# TEXT PROVIDED:
......
The preceding discussions make us understand that mothers and their daughters resisted when they were confronted with non-enrolment decisions. They did not do this in isolation; they formed alliances to be able to turn their situations around. These allies were usually the reason the use of power-with (Lukes, Citation1974/2005) was possible for the women and their daughters. It explains how power is used in solidarity with others. They also resisted in unusual ways, and these included first, giving advice that did not conform to traditional expectations of a woman and interfering in the affairs of others invited or uninvited.

Giving advice that does not conform to the traditional expectations of women

Allies as seen here gave advice that challenged the traditional gender expectations of women within the structural distribution of norms and responsibilities. They did this through the application of their power-to change. Applying power-to as collective agency produces power-with and resisting non-enrolment decisions this way as a collective have impact. Their modus operandi was also covert and subtle. Maame Yaa, a friend of Maame Boa, recalls the advice she gave Maame Boa whenever Maame Boa came running to her with her daughter’s education access issues in the extract below:

She is my friend, and we converse. She told me when the whole thing started, and we kept talking about it throughout. I told her to be skilful. Anything like when you are washing your husband’s cloth and you see money in his pocket you take it. When he gives you money to purchase something, you buy it and quote your price or the money should even get missing on the way, you know what I mean? In desperate times, you take his money which he is saving and if he does not notice fine, however, if he does, just concoct something. You can even help him to search for it. So, this is quite simple you just must have a very sharp eye to see when and if he has money so that you can take it and be skilful and just apologize if you are caught with ready excuses. Some of these excuses are inexcusable because you may not always be logical and coherent in your explanation of why monies entrusted under your care continue to get missing but you know what, there is always a way, when you show your husband that you feel very disrespected by his constant confrontations about missing moneys because you will never take or hide his money, you can indirectly force him to let the issue slide. That is how we do it, and as women we must do what must be done to get what we want otherwise our daughters will not have gone to school.
......
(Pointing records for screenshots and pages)
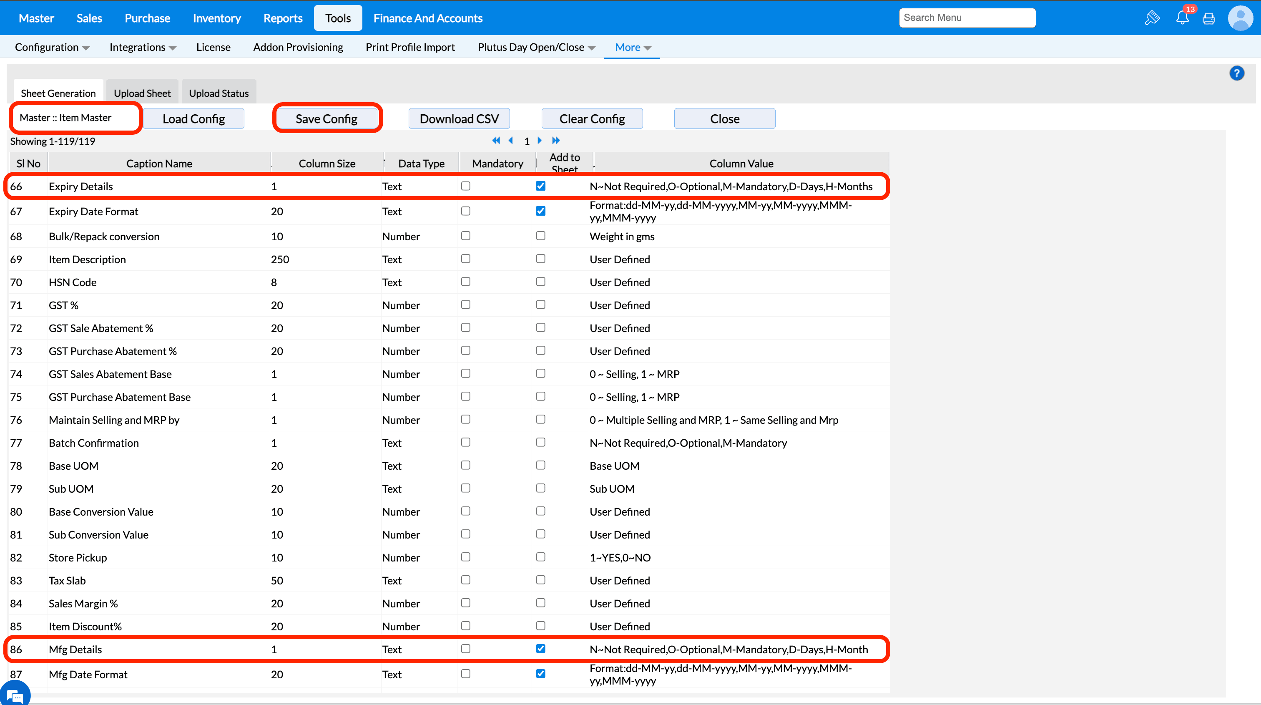The image size is (1261, 705).
Task: Click the Download CSV button
Action: 459,118
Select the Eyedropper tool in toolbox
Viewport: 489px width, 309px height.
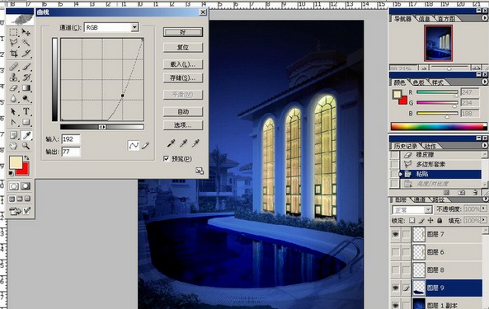26,135
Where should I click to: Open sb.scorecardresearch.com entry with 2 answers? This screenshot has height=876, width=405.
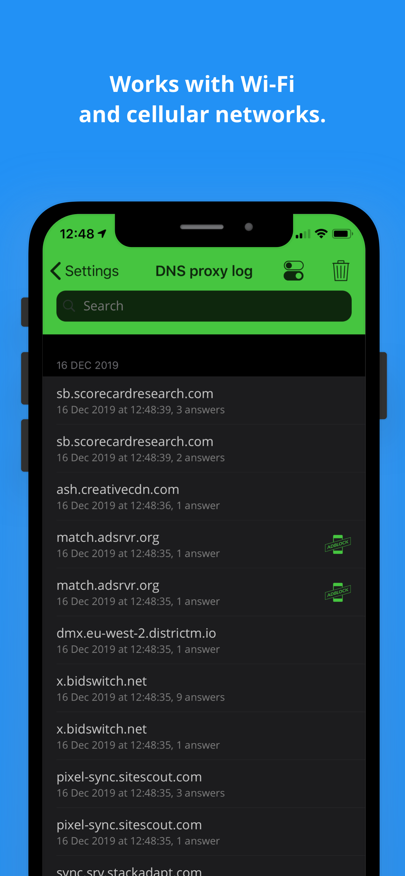coord(204,449)
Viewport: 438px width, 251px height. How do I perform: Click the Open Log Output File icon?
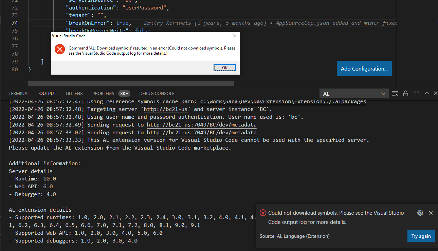pyautogui.click(x=416, y=93)
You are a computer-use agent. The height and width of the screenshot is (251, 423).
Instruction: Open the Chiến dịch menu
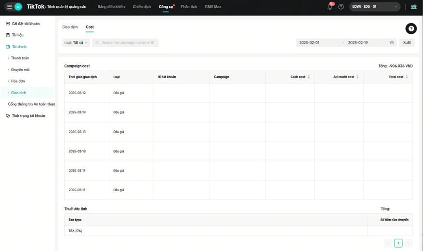[x=142, y=7]
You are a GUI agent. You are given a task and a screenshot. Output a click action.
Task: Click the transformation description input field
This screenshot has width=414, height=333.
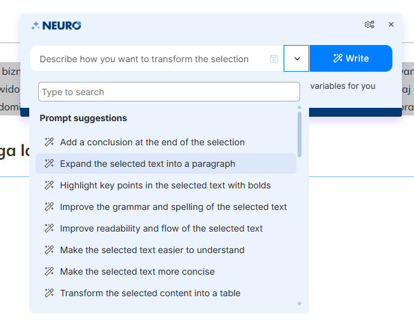point(149,59)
......
# GIVEN TASK 1:
Answer these questions using the excerpt on mothers' resistance to non-enrolment:
(a) Which citation accompanies the mention of power-with?
(b) How does the excerpt describe the allies' modus operandi?
(c) What quality does Maame Yaa say she told her friend to have?
# GIVEN TASK 2:
Name every person mentioned by name in the excerpt on mothers' resistance to non-enrolment.
# GIVEN TASK 3:
Rewrite the part of the excerpt on mothers' resistance to non-enrolment starting at "The preceding discussions" and ending at "invited or uninvited.", with "alliances" changed to "coalitions".
The listing has no connection to the excerpt on mothers' resistance to non-enrolment.

# EXERCISE SOLUTION 1:
(a) Lukes, Citation1974/2005
(b) Covert and subtle
(c) To be skilful

# EXERCISE SOLUTION 2:
Lukes, Maame Yaa, Maame Boa

# EXERCISE SOLUTION 3:
The preceding discussions make us understand that mothers and their daughters resisted when they were confronted with non-enrolment decisions. They did not do this in isolation; they formed coalitions to be able to turn their situations around. These allies were usually the reason the use of power-with (Lukes, Citation1974/2005) was possible for the women and their daughters. It explains how power is used in solidarity with others. They also resisted in unusual ways, and these included first, giving advice that did not conform to traditional expectations of a woman and interfering in the affairs of others invited or uninvited.